▼

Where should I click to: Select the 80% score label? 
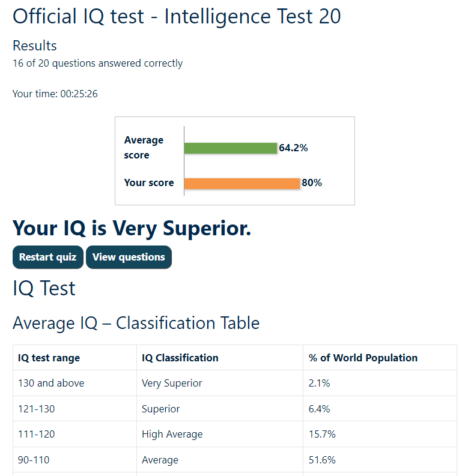click(x=312, y=183)
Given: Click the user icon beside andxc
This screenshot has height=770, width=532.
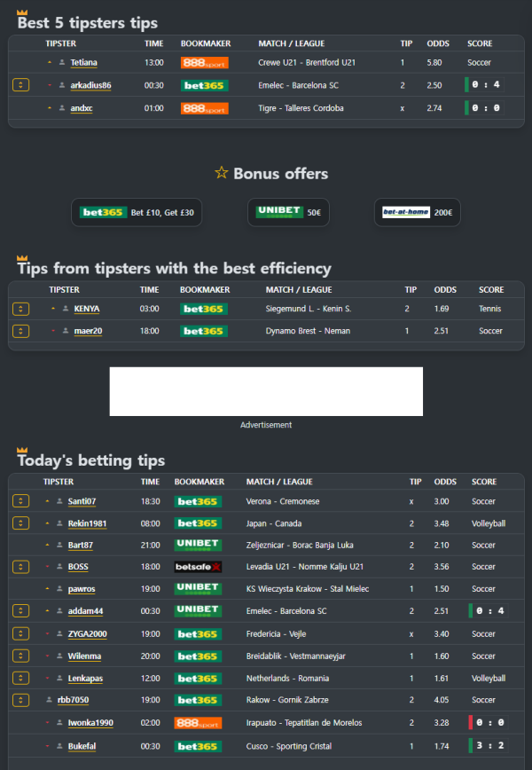Looking at the screenshot, I should coord(62,108).
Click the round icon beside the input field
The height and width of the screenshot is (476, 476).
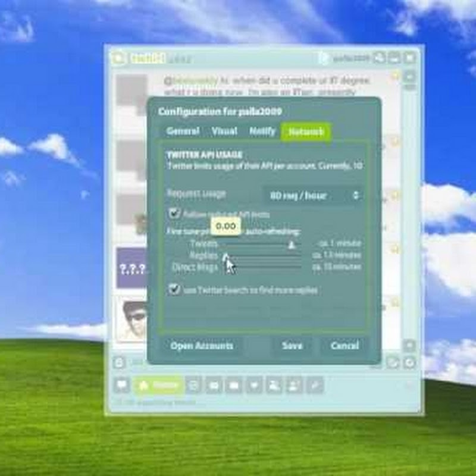(x=119, y=362)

▲

*Work instruction*. If a line in the material above contains the word "beside", it counts; give only the number of such lines.

*Result of the exercise*. 2